Notes on the Psychical Roots of Religion, with Particular Reference to the Development of Western Christianity

John Klauber

Freud's genius lay in his understanding of the importance of fantasy formation for the fate of the individual. But his grasp of its importance for society in terms of the mythopoetic function of religion was much weaker.

In the least convincing strand in Freud's writings on religion he saw it as 'patently infantile' and 'the obsessional neurosis of mankind'. However, he became dissatisfied with his failure in 'The Future of an Illusion' (1927) to account for the high value set on religion by the individual and by society, and tried to remedy it in 'Civilization and its Discontents' (1930) by suggesting that the glory of God might have its psychical roots in the child's impressions of the power of his father. He confessed himself puzzled by the psychical roots of the great mother deities who seemed everywhere to have preceded the father gods. The most satisfactory strand in Freud's views on religion was his recognition of the importance of myth for the transmission of culture. This was expounded particularly in his last work ('Moses and Monotheism', 1939), but his whole theory of society ('Totem and Taboo', 1913) was a modern version of the theory of the social contract making religion its cement.
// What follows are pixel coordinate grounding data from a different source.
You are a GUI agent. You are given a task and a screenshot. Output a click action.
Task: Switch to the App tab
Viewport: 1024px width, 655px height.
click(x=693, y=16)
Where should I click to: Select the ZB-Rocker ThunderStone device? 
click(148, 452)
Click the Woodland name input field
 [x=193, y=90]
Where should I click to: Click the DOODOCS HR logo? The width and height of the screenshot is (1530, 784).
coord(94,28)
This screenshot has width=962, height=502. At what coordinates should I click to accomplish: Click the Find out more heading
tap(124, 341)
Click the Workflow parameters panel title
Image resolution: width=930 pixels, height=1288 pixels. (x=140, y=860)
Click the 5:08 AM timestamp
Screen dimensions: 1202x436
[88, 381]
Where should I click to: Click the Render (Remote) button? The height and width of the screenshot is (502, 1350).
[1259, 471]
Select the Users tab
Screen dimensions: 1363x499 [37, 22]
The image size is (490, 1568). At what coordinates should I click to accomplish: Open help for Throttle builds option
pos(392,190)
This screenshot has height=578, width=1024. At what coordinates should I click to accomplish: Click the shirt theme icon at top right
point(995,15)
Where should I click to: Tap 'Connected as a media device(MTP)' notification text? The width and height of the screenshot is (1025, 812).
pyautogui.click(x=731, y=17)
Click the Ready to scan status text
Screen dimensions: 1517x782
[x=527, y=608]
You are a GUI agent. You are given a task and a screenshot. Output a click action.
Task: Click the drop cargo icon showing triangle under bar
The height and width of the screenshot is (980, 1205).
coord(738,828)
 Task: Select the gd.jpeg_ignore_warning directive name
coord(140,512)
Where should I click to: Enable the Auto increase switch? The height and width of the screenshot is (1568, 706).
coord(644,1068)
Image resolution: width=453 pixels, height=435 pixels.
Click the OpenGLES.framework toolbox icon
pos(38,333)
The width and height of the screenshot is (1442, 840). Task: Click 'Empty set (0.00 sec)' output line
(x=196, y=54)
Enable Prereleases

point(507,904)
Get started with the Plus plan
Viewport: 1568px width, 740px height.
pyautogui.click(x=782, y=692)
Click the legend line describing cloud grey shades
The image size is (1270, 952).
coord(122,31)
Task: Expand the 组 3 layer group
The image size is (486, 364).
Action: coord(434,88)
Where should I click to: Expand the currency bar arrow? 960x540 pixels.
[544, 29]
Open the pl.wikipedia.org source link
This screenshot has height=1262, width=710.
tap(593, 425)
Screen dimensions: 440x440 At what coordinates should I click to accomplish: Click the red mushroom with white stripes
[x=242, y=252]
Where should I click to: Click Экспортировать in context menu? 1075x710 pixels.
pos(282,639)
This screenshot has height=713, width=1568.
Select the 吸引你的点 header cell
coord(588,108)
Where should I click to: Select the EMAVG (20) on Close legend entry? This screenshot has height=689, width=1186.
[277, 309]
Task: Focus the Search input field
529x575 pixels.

The psychical roots of Christianity, the religion which has dominated our culture for sixteen centuries, Freud virtually ignored; and in spite of notable exceptions, such as Erich Fromm (1963) and Theodor Reik (1958), most psychoanalysts have done the same since.

The importance of religion as a cement of society seems to be illustrated by the high social status conceded to religious organizations and leaders—at least until recently.